Why Australian business needs to wake up to a digital world

A forum on Digital Economy brought together lead thinkers in trade, business and digital technology. The Australia-Indonesia Centre conducted the panel with several partners – Trade Victoria, Asialink Business, and Australia Indonesia Business Council. The AIC will bring you a series of short videos outlining several key themes to show the trends, which as it turns out, also acts as a warning to move faster in this space.

There is tremendous change happening in Indonesia, and South-East Asia. It is a region of economic growth, a young demographic, and growing desire for a better life. People are looking for solutions to problems to improve their everyday experience for themselves and their communities; ideas around access to clean water, trusted food sources, better medical advice and efficient transportation are at the forefront of this trend.

Most of these challenges will have a digital component as part of the solution. However at a recent forum on the digital economy, the discussion quickly became around the lack of awareness and preparation by Australian business for what lies ahead. And if it is ignorant of the trend, then it will also miss out on the opportunity.

Dr Stephanie Fahey, the chief of Australia’s trade and investment body, Austrade, told the audience that 45% of the nation’s businesses did not even have website. It means that these businesses, in the digital era, have no way of connecting with people who, increasingly, are doing everything in the digital space, mainly on their smartphones.

For example, the Indonesian fruit and vegetable growers who have turned to a digital hub app to help them access funding for inputs, and markets to sell into. Or a health app that assists people who have fallen through the funding cracks of the health system. 

The 45% of Australian businesses that do not have a website may not exist in five years time, as some believe. Austrade has to ensure that the Australian businesses with a chance mixing-it in the growing economies of Asia don’t miss the opportunity.

“It’s quite clear to me, and others in Austrade, that economies are changing rapidly,” she says. “And for Austrade to remain relevant we’ve got to change as fast as our clients are changing. We need to ensure that they get into global markets and global value chains. And they need to digitise their business.”

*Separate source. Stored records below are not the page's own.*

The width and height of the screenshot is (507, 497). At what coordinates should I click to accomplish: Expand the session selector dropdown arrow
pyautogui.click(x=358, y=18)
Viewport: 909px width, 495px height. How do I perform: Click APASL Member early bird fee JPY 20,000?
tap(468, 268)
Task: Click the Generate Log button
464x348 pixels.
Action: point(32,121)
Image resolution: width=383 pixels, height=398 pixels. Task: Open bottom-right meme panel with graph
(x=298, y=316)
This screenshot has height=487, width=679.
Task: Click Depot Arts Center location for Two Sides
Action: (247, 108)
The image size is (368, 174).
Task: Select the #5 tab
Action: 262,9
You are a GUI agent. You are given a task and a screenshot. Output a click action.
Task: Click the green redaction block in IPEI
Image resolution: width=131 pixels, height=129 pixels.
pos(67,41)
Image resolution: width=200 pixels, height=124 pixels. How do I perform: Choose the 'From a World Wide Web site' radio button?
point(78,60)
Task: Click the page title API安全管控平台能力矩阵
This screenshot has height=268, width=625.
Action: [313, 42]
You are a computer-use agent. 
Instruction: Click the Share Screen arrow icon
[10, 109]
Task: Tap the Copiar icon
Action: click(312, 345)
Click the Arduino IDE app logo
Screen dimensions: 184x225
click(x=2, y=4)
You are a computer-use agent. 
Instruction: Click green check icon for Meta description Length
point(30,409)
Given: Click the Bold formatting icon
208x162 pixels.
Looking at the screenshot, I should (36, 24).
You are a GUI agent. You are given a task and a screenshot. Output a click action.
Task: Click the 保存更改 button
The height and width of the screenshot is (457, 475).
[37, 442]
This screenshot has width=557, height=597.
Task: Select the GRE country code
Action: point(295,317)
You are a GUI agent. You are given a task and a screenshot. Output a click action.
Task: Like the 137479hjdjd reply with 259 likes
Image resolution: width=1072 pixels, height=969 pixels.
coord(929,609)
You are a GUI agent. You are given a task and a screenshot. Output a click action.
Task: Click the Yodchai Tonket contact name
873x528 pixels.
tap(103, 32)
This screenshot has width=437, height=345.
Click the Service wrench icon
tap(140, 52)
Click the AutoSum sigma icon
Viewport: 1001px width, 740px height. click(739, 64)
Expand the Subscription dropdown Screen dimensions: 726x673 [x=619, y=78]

Andrew Parker, Partner (Asia Practice Leader) at PwC, points out that South East Asia is home to 620 million people with economic growth hovering at around 5%. Compare that to Australia, which it’s predicted could be dropping out of the G20 within 10 years, while Indonesia moves ahead, and into the G8, within 15 years.

“So if we’re going to have global industries, if those industries are not in Asia, I don’t think you can say that we’re a global company or a global country.”

Chair of LaunchVic, Laura Anderson, told the audience that on her most recent trip to Jakarta she’d come across a willingness to bring entrepreneurs and traditional business together by tapping into a shared passion, for instance, working on a creative project around coffee. And that initiatives such as these should show the longer-term benefits of engagement between the two countries.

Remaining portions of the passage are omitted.